• DOCUMENT SEGMENT

Will Post Food Article Make Professors Queasy?

Will Post Food Article Make Professors Queasy?

A Washington Post article by Jane Black chronicles the new academic interest in “Food Studies” in American universities. Whether this trend is driven by faculty “foodies,” a perceived need to credentialize the kitchens of expensive restaurants, or a genuine, um, hunger for knowledge remains to be seen.

The Post article is a tossed salad of college “cuisine and culture” courses and programs with distinctly different points of view.  Many, like the Yale Sustainable Food Project, seem to be of the “Think Globally; Eat Locally” variety, repositioning “Organic” agriculture in Environmental Studies, not quite clear about how these “sustainable” practices could be scaled-up sufficiently to feed a hungry urban world.

• TASKS AND EXERCISES
**A)** List every word or phrase that the food studies piece sets inside quotation marks, in the order they appear.
**B)** Carry on the piece about food studies at American universities, starting right after its last sentence.

• DATA BLOCK

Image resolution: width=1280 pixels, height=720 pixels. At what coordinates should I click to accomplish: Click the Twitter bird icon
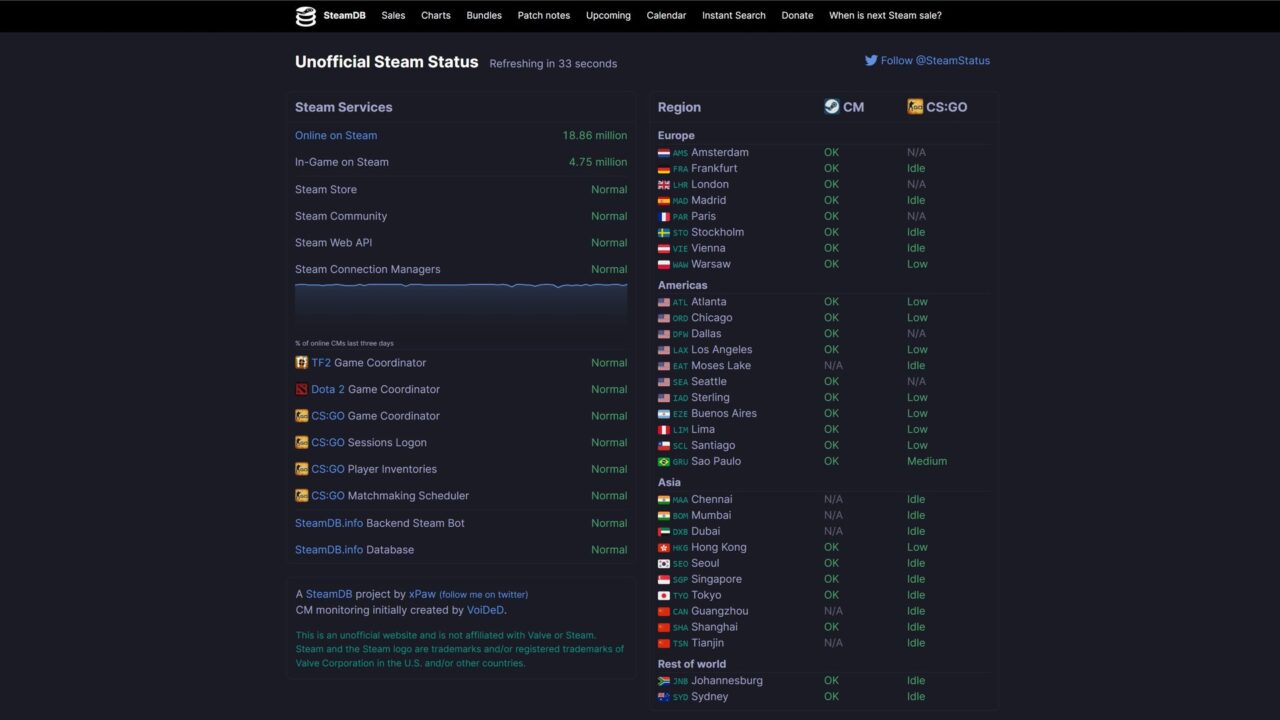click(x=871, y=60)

• TASK-BY-TASK OUTPUTS
**A)**
"Food Studies"
"foodies"
"cuisine and culture"
"Think Globally; Eat Locally"
"Organic"
"sustainable"

**B)**
Other courses are rooted in regional history, exploring regional cultural identity as much as climate, agricultural practices, soil composition, and culinary preferences.  These “Foodways” courses tend to cluster in American Studies, History, Anthropology, and Folklore programs, which have had food studies courses for decades.

Those established scholars of food history and cultures of cuisine may suffer acute academic indigestion from this sentence cooked up by Ms. Black:

Academic acceptance of interdisciplinary fields, such as American or women’s studies, has also paved the way for food’s debut as a legitimate subject.

“American or women’s studies” are illegitimate?

Don’t you love August? That’s when all the newspaper editors are on vacation, enjoying regional food.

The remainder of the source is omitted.